Permalink to DC Incomes Boom while US Incomes Fall

DC Incomes Boom while US Incomes Fall

 

Isn’t it odd that the only region in its fifth straight year of a booming economy is home to our political elite?

American incomes have tumbled over the last decade. But for many people in Washington, D.C., it’s been something of a party.

The income of the typical D.C. household rose 23.3% between 2000 and 2012 to an inflation-adjusted $66,583, according to the Census Bureau’s American Community Survey, its most comprehensive snapshot of America’s demographic, social and economic trends. During this period, median household incomes for the nation as a whole dropped 6.6% — from $55,030 to $51,371…

The Washington, D.C. metro area — which includes the surrounding suburbs in Maryland, Virginia and West Virginia — has it even better, with a median household income of $88,233 that ranks highest among the U.S.’s 25 most populous metro areas.

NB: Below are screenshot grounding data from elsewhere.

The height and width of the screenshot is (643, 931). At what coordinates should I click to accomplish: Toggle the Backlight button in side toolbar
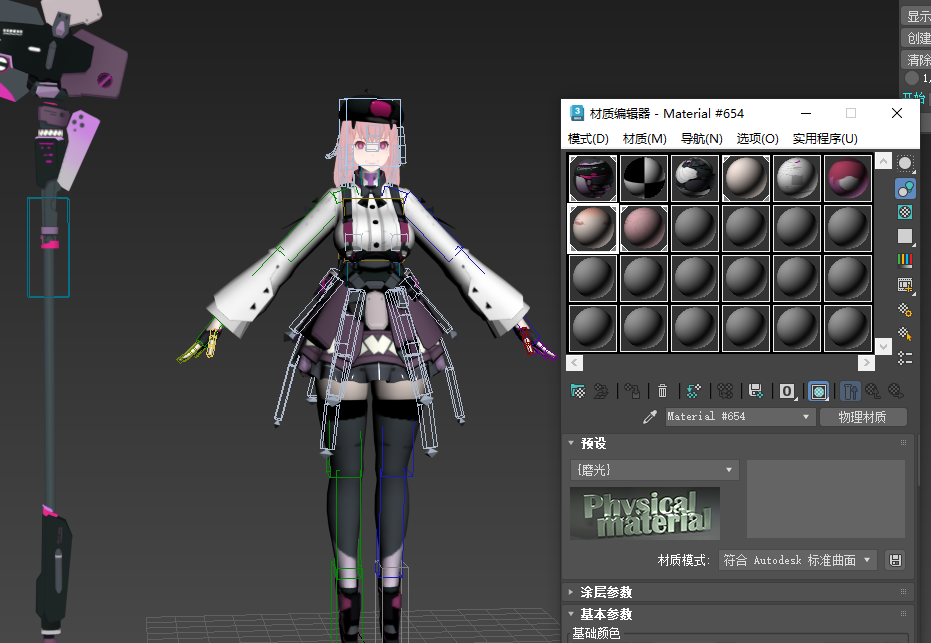(x=905, y=188)
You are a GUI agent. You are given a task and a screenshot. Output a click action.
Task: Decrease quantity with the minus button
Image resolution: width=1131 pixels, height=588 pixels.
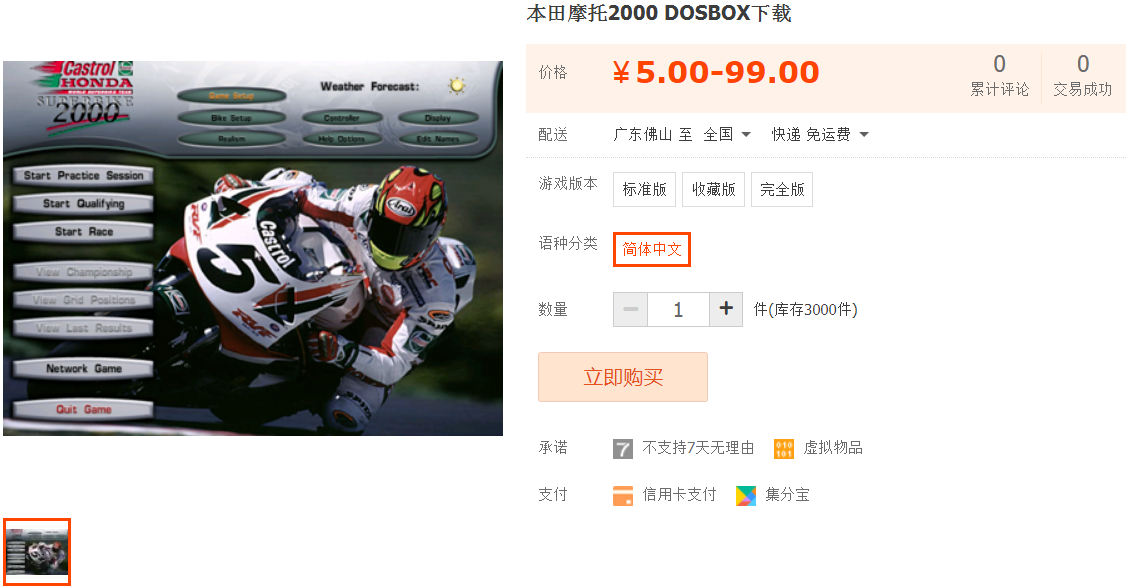630,310
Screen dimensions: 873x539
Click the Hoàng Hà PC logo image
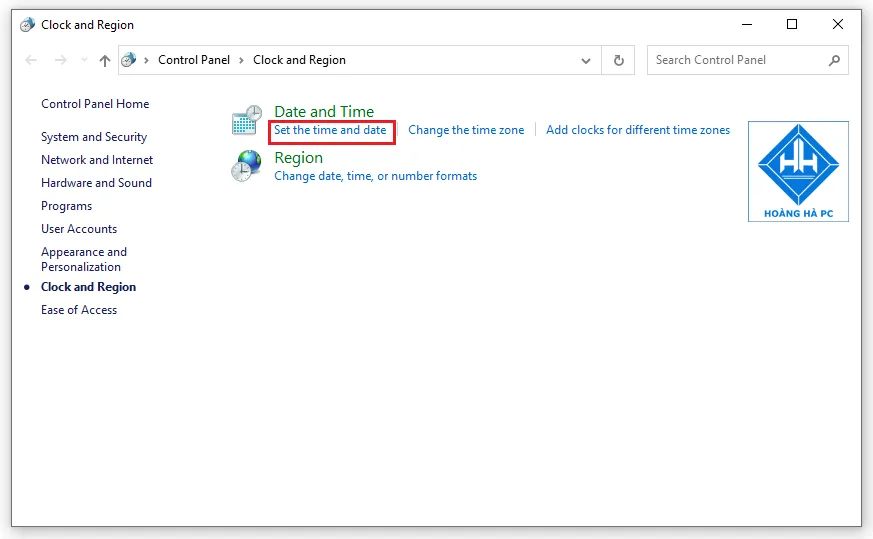click(x=798, y=171)
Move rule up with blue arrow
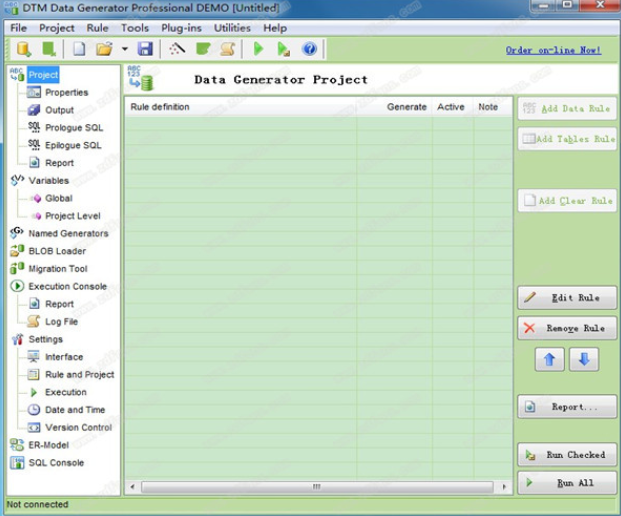 (x=549, y=360)
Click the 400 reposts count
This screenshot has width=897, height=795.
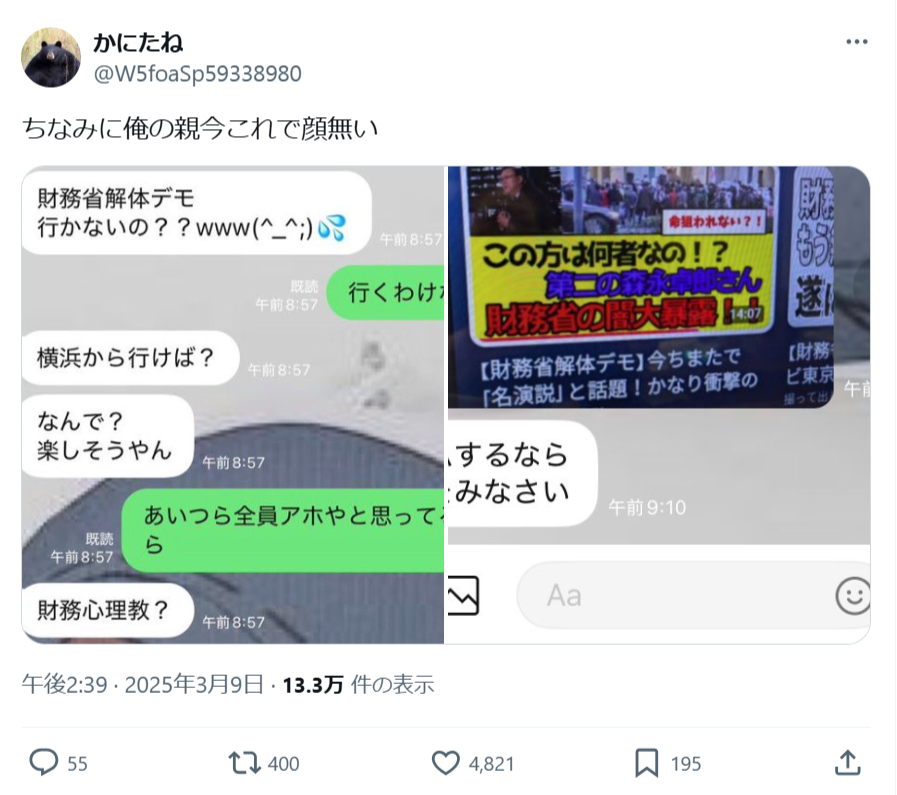[x=283, y=764]
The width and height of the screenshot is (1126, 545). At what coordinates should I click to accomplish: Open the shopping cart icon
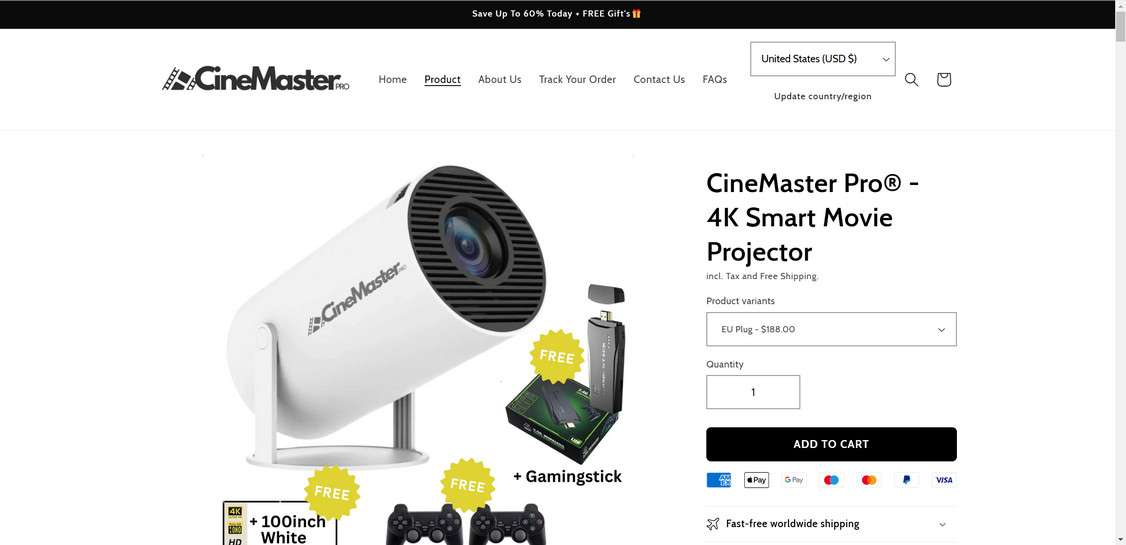(944, 80)
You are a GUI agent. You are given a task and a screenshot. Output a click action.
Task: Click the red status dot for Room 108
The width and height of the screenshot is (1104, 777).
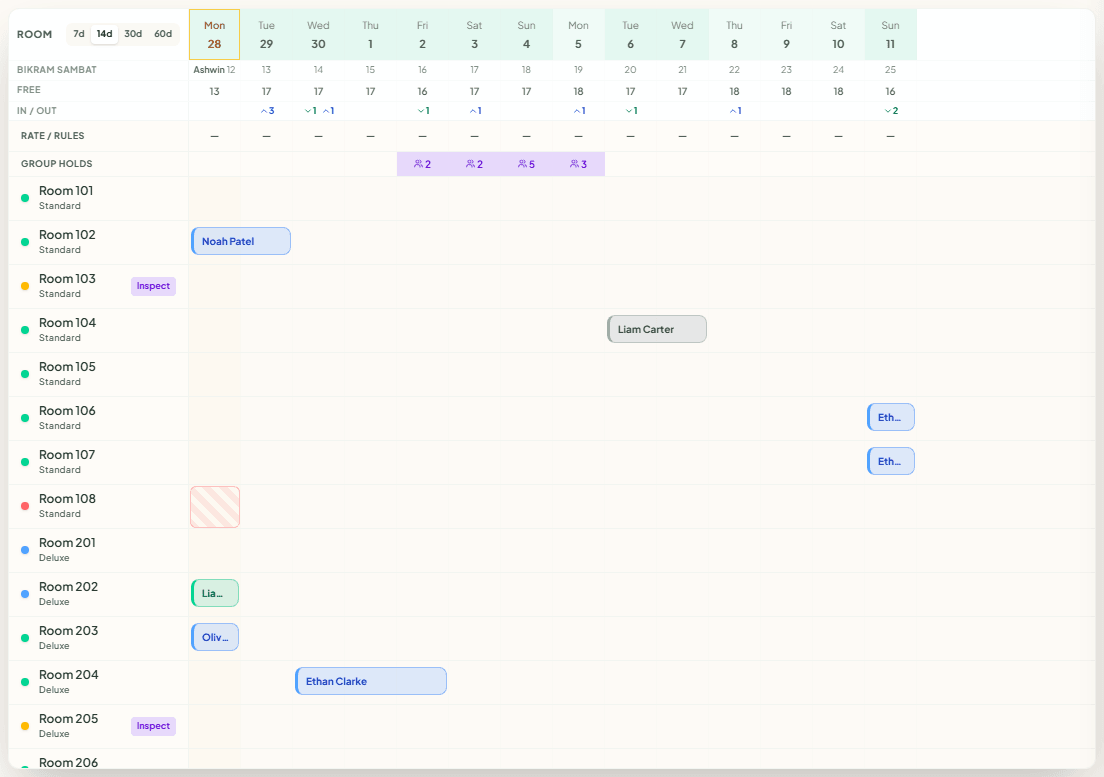coord(25,506)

Washington doesn’t invent smartphones or build cars or record music — instead they invent rules and build bureaucracies and record regulations. The federal government’s key industry is siphoning money from 50 far-flung states and reallocating it to preferred interest groups (after taking an ample service charge, of course).

Are states the new colonies with Washington, D.C. as the unresponsive imperial capital?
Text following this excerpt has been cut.